--- Work required ---
Count the lines below that carry the word "printer". Answer with that number alone.
:: Supplied data ::
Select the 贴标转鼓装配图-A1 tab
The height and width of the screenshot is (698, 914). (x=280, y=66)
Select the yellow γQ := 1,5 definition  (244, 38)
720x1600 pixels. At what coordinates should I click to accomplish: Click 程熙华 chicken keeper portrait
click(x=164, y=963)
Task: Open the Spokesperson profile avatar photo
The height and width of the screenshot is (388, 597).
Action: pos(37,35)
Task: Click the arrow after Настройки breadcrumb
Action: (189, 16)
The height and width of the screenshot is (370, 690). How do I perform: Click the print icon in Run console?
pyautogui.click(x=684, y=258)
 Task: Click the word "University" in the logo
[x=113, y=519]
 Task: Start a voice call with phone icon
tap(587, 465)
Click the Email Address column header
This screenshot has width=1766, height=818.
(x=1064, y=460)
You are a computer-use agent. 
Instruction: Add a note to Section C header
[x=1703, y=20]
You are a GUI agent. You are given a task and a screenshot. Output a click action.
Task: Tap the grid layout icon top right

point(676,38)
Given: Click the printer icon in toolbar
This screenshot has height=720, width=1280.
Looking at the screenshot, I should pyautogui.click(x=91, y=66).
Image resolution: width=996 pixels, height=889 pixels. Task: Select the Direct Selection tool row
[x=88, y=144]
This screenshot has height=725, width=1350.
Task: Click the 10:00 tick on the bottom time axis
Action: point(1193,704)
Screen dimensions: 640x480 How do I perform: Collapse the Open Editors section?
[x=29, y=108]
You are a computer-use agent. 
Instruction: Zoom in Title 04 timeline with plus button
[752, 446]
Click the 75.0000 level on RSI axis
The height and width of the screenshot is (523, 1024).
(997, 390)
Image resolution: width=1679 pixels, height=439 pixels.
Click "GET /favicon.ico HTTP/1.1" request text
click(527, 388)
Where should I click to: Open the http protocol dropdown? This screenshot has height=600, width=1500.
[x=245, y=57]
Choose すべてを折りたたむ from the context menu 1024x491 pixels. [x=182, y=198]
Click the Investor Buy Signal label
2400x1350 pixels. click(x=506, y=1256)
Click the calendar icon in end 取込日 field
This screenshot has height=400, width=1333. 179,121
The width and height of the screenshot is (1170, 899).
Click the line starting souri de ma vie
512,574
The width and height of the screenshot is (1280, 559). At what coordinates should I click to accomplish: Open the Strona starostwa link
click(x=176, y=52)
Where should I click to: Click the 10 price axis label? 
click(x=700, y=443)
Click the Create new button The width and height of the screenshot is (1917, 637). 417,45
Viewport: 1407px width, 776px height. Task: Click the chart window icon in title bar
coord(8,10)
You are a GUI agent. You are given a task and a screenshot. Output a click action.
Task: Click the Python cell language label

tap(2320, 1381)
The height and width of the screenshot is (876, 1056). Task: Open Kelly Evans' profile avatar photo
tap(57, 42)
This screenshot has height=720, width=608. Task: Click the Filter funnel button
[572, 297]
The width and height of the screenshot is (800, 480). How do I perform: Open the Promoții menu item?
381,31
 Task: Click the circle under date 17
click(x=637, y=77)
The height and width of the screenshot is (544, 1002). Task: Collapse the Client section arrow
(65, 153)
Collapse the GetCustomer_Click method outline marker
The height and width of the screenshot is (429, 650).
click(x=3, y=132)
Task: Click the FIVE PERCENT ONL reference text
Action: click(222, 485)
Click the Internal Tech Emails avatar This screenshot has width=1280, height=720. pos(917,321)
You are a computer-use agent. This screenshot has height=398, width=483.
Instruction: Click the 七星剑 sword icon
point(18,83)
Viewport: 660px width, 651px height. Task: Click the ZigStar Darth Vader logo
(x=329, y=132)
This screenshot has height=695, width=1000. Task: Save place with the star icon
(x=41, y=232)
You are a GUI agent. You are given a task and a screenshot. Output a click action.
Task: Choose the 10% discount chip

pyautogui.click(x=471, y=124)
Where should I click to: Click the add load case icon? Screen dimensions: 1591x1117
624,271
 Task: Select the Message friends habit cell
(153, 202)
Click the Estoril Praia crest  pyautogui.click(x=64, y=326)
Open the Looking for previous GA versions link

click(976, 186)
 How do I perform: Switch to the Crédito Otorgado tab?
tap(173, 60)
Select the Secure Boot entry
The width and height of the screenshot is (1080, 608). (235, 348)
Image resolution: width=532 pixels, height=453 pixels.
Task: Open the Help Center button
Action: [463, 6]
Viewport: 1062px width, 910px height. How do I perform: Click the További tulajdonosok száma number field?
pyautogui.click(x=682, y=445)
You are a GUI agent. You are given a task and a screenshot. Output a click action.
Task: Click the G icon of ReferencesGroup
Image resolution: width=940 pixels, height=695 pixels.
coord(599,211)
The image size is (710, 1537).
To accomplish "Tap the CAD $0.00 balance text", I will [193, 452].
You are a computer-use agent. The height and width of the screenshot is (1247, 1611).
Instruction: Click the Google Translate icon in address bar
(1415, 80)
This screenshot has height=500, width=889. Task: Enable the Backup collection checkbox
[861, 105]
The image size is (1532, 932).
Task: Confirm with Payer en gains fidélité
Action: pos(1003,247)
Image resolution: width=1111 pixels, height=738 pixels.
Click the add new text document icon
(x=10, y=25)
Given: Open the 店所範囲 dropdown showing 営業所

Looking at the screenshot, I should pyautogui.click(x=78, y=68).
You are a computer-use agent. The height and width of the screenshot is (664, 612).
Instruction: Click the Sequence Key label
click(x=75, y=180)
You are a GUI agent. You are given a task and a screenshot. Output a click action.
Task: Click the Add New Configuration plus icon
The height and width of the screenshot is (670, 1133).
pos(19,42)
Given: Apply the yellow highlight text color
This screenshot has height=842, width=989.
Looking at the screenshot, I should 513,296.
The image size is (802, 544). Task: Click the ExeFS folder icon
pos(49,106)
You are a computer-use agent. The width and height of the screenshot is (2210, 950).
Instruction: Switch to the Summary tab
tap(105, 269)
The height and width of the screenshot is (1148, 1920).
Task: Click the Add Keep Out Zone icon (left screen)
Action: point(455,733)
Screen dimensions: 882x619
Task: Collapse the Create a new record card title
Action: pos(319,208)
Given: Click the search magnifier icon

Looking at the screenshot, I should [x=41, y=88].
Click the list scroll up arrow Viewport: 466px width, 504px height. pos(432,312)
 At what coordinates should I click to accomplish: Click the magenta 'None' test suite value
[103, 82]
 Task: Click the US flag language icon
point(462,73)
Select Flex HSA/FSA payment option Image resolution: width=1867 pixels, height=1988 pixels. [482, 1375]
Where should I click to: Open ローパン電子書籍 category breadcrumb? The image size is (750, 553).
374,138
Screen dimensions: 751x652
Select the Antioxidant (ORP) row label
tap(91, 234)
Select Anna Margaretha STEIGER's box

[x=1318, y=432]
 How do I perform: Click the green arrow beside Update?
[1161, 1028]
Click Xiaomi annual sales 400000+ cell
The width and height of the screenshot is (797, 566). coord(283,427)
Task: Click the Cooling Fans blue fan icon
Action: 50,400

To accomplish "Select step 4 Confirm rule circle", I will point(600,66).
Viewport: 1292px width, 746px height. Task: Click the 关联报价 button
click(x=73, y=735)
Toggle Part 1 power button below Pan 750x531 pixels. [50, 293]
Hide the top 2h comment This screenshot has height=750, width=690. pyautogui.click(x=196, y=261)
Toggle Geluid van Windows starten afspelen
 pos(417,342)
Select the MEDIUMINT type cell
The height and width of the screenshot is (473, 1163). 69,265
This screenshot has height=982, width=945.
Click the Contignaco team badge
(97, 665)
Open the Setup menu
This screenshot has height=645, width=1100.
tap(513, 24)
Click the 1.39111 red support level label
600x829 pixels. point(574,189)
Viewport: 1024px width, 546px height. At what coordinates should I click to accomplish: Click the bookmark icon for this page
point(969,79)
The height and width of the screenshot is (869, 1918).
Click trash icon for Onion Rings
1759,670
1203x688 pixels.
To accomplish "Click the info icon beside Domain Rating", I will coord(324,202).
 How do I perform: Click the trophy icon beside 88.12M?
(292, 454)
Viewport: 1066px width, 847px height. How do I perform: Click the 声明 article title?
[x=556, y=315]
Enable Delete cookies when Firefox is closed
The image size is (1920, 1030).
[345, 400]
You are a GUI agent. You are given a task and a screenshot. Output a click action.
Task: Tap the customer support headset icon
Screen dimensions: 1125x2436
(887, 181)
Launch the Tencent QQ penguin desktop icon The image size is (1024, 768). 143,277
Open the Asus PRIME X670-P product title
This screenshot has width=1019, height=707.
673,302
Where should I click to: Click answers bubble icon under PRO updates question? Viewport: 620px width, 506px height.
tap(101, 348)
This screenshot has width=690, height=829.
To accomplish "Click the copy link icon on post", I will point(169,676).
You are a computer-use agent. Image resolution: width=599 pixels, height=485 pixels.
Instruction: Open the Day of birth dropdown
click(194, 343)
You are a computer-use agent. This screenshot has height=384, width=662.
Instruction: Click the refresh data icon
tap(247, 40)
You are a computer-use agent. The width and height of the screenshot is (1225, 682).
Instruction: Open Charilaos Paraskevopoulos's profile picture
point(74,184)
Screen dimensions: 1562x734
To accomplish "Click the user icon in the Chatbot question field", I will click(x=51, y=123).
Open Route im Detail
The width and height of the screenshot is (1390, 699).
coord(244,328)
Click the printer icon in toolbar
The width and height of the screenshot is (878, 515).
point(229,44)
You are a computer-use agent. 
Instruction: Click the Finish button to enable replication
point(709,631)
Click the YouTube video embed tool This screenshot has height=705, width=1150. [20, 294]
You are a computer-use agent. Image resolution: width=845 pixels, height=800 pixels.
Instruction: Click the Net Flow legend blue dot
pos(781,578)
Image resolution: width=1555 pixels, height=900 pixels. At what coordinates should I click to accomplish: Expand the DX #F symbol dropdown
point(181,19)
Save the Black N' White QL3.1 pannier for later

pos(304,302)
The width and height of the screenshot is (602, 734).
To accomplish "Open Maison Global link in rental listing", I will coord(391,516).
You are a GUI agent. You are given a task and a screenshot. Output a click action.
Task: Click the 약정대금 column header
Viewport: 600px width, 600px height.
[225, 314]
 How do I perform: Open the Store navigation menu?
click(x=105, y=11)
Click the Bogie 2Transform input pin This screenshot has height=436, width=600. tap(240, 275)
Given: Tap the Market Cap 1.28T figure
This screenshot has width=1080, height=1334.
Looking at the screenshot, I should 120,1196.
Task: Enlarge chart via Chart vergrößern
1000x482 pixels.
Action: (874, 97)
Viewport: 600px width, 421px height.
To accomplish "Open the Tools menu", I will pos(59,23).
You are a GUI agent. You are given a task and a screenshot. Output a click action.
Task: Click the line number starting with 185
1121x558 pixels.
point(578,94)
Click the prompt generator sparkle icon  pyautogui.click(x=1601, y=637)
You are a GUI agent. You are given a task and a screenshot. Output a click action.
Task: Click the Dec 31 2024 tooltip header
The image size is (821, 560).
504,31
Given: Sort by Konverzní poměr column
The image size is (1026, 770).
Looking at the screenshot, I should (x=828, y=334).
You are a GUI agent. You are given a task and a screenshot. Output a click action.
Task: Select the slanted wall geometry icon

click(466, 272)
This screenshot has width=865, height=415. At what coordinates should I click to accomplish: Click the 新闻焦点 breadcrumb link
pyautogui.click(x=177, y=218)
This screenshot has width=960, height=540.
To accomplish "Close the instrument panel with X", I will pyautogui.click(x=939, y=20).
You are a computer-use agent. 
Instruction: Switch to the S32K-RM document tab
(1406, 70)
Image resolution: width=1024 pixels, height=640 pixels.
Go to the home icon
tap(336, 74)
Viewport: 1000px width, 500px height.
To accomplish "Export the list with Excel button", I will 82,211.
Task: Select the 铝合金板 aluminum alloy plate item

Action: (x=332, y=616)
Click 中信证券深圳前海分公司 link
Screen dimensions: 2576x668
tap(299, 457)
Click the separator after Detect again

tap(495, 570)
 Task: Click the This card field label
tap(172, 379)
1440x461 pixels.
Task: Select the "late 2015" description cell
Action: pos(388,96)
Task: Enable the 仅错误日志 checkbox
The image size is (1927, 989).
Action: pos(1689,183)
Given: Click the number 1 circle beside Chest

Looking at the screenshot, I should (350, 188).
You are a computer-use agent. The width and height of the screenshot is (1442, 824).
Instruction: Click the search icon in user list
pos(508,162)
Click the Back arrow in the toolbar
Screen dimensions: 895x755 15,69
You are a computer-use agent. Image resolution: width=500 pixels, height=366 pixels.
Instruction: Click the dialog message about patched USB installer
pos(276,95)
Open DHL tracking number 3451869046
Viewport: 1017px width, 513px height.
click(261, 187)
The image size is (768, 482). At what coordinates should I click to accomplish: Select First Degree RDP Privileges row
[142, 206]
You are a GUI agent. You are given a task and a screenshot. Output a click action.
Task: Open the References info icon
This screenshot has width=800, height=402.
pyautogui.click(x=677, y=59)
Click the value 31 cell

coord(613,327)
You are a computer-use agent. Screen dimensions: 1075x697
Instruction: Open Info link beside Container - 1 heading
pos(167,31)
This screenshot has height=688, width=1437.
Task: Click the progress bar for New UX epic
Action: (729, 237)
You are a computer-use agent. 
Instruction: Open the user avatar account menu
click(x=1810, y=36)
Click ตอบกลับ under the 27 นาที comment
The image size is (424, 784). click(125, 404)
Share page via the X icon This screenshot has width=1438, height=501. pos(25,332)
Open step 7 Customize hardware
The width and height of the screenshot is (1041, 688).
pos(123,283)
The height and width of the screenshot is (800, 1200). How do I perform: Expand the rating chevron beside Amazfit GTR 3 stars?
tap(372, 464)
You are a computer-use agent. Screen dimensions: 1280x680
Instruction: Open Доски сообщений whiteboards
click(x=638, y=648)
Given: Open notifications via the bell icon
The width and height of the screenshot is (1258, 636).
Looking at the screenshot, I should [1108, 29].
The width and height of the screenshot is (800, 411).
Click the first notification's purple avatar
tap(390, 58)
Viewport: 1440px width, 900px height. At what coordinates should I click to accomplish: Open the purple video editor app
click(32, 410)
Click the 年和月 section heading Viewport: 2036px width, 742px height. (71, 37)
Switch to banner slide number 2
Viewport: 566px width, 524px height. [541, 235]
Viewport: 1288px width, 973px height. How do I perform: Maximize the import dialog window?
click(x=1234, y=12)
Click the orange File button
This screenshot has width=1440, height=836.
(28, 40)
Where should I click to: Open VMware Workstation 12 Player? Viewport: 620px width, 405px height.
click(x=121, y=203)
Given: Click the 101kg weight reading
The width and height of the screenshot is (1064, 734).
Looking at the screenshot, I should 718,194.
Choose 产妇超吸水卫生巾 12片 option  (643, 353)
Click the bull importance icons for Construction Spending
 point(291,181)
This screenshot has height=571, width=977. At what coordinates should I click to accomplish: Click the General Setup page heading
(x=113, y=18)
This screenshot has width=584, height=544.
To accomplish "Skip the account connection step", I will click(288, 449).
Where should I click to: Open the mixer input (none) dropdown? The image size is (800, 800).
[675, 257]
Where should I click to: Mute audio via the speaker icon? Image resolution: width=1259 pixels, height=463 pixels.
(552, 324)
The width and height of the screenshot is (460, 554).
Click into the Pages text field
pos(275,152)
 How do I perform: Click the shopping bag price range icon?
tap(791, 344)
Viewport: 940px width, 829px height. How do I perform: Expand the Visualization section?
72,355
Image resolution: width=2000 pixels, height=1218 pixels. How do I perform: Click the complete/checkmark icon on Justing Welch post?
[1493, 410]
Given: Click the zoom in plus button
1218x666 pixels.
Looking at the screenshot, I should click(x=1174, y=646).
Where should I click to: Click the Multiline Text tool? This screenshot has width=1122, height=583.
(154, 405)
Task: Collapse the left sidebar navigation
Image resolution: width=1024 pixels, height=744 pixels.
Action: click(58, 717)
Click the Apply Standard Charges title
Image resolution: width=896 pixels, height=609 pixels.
:::
--- Solution to the exercise ---
2